Listed entries ▸
-------------------------

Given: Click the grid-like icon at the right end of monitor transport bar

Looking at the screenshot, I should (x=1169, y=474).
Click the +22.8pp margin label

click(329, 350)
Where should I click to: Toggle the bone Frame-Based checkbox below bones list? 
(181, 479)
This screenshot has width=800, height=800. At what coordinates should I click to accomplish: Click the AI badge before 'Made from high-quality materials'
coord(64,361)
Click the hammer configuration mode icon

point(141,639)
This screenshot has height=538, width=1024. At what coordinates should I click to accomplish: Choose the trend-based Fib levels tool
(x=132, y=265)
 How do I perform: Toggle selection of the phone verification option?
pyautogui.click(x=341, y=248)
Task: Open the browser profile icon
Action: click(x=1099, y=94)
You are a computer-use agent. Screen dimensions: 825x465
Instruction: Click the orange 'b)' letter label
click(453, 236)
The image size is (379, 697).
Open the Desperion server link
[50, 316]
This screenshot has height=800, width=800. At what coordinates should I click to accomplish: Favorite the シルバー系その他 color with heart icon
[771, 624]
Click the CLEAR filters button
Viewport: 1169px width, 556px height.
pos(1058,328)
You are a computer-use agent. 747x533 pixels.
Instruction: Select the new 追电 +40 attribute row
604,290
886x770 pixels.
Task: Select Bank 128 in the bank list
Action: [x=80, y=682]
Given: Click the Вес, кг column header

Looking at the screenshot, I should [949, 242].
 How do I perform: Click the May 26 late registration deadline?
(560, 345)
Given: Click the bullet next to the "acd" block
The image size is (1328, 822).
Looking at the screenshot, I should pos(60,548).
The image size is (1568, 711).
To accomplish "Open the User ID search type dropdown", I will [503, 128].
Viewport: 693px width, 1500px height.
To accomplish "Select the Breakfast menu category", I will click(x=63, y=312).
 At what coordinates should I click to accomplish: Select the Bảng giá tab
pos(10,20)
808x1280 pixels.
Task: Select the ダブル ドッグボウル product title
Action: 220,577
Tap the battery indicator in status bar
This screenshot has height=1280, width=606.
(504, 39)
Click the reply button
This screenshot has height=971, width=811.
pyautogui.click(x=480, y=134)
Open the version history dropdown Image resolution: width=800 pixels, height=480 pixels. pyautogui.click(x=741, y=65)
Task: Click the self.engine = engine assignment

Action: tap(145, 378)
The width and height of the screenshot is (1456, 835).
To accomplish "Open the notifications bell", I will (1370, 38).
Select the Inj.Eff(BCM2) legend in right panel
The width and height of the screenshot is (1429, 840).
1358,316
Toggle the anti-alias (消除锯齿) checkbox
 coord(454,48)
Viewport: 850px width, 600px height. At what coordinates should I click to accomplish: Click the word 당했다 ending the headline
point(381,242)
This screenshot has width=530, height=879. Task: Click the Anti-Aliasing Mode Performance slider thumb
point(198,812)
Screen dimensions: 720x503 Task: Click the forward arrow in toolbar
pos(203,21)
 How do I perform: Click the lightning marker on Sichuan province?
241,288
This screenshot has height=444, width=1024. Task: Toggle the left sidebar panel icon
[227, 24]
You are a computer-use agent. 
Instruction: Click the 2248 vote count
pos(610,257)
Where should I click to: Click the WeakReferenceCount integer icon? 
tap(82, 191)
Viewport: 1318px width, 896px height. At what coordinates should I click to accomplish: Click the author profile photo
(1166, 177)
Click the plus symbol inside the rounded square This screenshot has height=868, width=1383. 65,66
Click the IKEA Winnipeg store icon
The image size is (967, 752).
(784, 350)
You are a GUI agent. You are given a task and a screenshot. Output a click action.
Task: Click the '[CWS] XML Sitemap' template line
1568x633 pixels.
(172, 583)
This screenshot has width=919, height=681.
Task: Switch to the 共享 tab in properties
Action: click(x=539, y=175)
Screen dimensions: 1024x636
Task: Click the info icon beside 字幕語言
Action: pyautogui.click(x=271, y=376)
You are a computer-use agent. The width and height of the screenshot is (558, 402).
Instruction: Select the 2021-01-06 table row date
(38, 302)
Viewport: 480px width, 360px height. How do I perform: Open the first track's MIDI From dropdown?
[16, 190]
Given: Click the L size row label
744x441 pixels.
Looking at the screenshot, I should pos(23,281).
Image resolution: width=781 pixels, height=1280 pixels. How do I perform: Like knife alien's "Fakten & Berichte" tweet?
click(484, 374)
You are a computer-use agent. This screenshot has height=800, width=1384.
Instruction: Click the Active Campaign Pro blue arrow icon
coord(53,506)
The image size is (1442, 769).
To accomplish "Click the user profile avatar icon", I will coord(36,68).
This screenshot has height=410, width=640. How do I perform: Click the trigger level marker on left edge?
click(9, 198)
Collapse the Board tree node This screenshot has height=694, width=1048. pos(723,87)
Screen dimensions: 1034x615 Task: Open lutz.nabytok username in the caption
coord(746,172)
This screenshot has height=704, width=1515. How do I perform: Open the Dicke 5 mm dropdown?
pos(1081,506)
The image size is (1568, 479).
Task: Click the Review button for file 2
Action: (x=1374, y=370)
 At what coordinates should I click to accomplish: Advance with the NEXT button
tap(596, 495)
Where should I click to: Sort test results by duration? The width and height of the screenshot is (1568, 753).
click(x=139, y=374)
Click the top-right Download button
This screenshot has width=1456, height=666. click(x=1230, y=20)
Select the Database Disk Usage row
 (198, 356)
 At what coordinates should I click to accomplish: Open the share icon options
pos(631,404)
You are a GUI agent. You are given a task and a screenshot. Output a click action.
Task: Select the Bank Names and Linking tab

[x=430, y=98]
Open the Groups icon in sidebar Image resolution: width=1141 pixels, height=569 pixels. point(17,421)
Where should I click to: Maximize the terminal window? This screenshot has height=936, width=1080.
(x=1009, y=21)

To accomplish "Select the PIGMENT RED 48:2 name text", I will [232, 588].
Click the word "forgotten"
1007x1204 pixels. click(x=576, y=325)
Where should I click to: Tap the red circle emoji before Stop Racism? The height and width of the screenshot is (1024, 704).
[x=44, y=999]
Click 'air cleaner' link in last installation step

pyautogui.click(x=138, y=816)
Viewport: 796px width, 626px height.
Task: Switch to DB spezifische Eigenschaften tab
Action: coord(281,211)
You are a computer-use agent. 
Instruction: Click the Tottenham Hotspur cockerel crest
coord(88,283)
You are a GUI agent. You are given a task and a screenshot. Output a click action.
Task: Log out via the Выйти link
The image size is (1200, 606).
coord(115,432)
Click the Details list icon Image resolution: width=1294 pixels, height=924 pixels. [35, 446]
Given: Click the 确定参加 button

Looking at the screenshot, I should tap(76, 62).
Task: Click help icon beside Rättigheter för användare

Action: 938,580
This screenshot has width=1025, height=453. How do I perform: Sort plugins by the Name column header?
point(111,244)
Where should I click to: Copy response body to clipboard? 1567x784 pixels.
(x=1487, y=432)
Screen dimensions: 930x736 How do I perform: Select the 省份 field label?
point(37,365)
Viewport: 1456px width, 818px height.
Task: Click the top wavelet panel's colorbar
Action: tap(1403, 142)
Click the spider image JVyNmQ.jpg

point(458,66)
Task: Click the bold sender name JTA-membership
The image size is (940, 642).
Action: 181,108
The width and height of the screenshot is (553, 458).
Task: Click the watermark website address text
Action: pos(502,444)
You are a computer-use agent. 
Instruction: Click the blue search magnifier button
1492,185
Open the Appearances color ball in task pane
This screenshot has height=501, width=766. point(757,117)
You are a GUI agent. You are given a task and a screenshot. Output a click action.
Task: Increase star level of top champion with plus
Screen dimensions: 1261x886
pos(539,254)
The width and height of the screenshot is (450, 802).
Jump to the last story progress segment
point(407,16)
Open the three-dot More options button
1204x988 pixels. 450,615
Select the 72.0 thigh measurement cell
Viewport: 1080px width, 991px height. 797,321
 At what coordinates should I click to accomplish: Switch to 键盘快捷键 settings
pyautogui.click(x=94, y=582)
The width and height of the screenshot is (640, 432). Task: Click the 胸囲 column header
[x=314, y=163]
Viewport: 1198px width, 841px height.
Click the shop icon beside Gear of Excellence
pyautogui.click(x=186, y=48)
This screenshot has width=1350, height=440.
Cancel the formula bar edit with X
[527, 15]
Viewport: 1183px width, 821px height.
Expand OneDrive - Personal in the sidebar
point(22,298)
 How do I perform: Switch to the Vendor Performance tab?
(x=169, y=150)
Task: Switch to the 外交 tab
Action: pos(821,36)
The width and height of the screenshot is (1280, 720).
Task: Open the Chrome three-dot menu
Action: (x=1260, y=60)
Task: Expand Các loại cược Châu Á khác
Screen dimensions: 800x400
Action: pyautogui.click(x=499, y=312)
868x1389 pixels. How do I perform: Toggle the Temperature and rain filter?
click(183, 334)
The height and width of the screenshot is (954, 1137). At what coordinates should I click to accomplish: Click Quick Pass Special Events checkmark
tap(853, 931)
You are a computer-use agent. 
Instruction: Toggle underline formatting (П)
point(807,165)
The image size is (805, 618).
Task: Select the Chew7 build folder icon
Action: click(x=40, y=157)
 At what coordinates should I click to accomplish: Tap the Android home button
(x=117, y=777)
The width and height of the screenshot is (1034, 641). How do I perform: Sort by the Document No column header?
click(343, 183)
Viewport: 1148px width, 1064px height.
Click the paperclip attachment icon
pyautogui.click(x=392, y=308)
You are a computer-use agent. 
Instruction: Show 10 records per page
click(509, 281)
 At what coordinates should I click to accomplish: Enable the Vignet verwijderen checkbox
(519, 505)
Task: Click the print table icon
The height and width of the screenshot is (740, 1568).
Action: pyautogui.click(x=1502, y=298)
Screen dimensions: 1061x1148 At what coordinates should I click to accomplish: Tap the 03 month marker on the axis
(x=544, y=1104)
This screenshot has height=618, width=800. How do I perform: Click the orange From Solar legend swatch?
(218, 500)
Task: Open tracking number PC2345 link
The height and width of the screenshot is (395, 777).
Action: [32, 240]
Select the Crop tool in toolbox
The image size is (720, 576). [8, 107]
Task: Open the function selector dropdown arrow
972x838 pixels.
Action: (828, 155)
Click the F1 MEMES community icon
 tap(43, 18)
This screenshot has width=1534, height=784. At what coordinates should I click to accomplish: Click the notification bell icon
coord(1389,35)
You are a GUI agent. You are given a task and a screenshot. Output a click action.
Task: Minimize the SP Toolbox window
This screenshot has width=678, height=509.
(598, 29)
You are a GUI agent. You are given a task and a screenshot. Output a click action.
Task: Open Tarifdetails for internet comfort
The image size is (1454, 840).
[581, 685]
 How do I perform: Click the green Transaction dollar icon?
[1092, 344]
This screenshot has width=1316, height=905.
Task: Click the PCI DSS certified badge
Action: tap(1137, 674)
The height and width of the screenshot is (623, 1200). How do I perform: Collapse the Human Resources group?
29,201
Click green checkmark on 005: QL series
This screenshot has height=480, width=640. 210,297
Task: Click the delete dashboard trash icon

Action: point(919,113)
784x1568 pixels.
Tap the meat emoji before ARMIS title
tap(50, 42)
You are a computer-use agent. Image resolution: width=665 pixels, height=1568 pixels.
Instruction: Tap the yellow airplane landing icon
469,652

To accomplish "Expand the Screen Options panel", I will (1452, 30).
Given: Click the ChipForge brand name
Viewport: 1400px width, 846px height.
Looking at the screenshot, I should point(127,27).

-------------------------

Required work ▸
Stopping at the line containing "Given: Click the bullet", please repeat exactly every line from the very start of the entries, that line included, and nothing more.

Exercise answer ▸
Given: Click the grid-like icon at the right end of monitor transport bar

Looking at the screenshot, I should (x=1169, y=474).
Click the +22.8pp margin label

click(329, 350)
Where should I click to: Toggle the bone Frame-Based checkbox below bones list? 
(181, 479)
This screenshot has width=800, height=800. At what coordinates should I click to accomplish: Click the AI badge before 'Made from high-quality materials'
coord(64,361)
Click the hammer configuration mode icon

point(141,639)
This screenshot has height=538, width=1024. At what coordinates should I click to accomplish: Choose the trend-based Fib levels tool
(x=132, y=265)
 How do I perform: Toggle selection of the phone verification option?
pyautogui.click(x=341, y=248)
Task: Open the browser profile icon
Action: click(x=1099, y=94)
You are a computer-use agent. Screen dimensions: 825x465
Instruction: Click the orange 'b)' letter label
click(453, 236)
The image size is (379, 697).
Open the Desperion server link
[50, 316]
This screenshot has height=800, width=800. At what coordinates should I click to accomplish: Favorite the シルバー系その他 color with heart icon
[771, 624]
Click the CLEAR filters button
Viewport: 1169px width, 556px height.
pos(1058,328)
You are a computer-use agent. 747x533 pixels.
Instruction: Select the new 追电 +40 attribute row
604,290
886x770 pixels.
Task: Select Bank 128 in the bank list
Action: [x=80, y=682]
Given: Click the Вес, кг column header

Looking at the screenshot, I should [949, 242].
 How do I perform: Click the May 26 late registration deadline?
(560, 345)
Given: Click the bullet next to the "acd" block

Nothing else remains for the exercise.